TASKS TO PERFORM >>
1: From the passage on airport relief funding, quote the part that opens with the words containing "However, the formula" and closes with "to their debt.".
2: Render this sentence from the passage on airport relief funding in Spanish: "However, the formula was intended to benefit smaller airports."

PASSAGE TO READ >>
=== Begin Enclosure ===

As the congressman noted, Barnstable Airport was hardly the only — or most striking — example. An airport in rural North Dakota received $16.9 million, “which is enough to sustain its current operations for fifty years,” he wrote. Roughly $17.5 million went to another airpot in Iowa, which would be enough to fund it for 29 years.
“I was disappointed to learn that the funding has been disproportionally awarded to several smaller, less trafficked airports,” Cohen wrote.
Meanwhile, some larger airports “only received enough funding to sustain their operations for three or four months,” according to Cohen. For example, the $141 million in relief that Logan Airport received would cover about half of its $285.5 million operating budget in the last fiscal year. In his home state, Cohen said he had been surprised to learn that an airport in Knoxville received more funding than a nearly twice-as-busy airport in Memphis.
“I respectfully request that the FAA suspend its CARES Act payments to airports immediately until Congress can address this severe funding flaw that is prohibiting adequate support for our nation’s airports,” Cohen wrote, calling the funding formula “arbitrary.”
However, the formula was intended to benefit smaller airports.
According to the FAA, the allocation was based only 50 percent on annual enplanements or, in other words, passengers. The other half was based 25 percent on an airport’s debt and 25 percent on the ratio of their cash reserves to their debt.
Politico reported this week that the formula, which was proposed by the Senate, won out over a simpler House proposal. It also led to a “mathematical paradox.” Because some airports had no debt but a certain amount of cash reserves, the formula was given the impossible task of dividing by zero. The conundrum led to 56 airports automatically getting $17.56 million. Servis confirmed that was the case for Barnstable.
Unfortunately for the outlier airports in North Dakota and Iowa, among others, not all of the smaller airports that received staggering payments will get all of their allocation.

=== End Enclosure ===

EXERCISE DATA >>
=== Begin Enclosure ===

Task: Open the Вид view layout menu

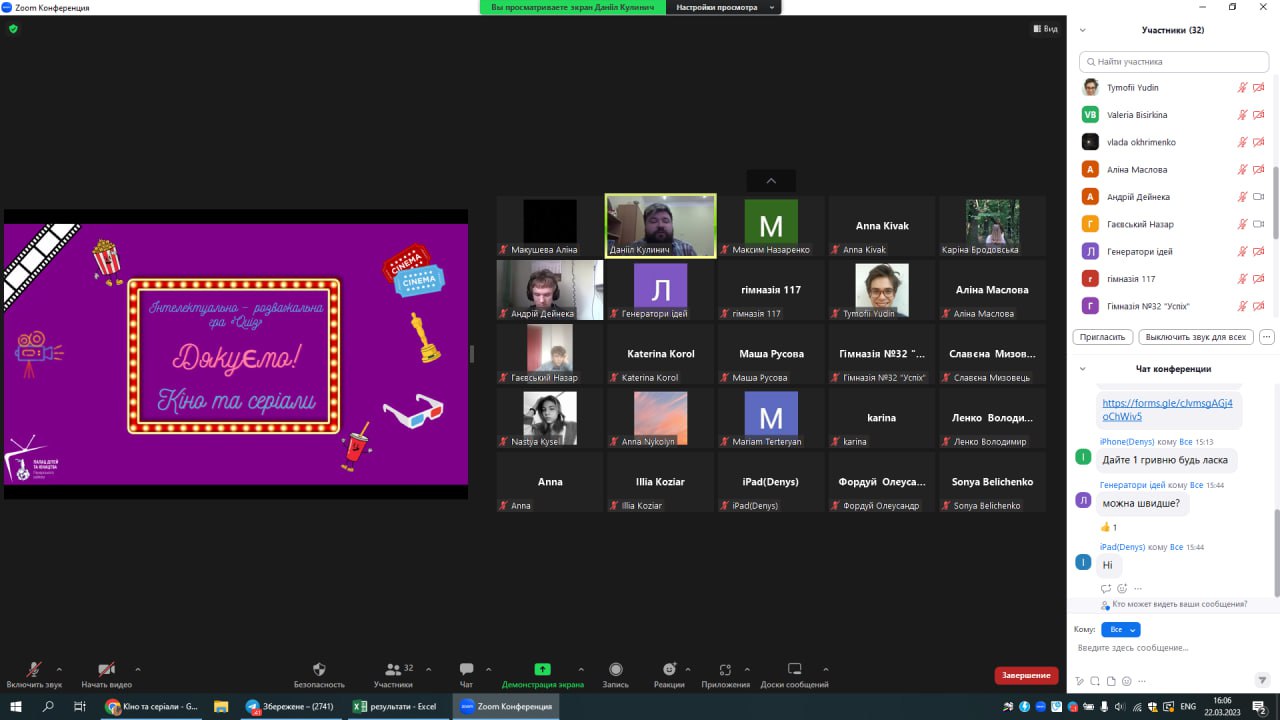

=== End Enclosure ===

ANSWER LIST >>
1:
However, the formula was intended to benefit smaller airports.
According to the FAA, the allocation was based only 50 percent on annual enplanements or, in other words, passengers. The other half was based 25 percent on an airport’s debt and 25 percent on the ratio of their cash reserves to their debt.

2: Sin embargo, la fórmula tenía como fin beneficiar a los aeropuertos más pequeños.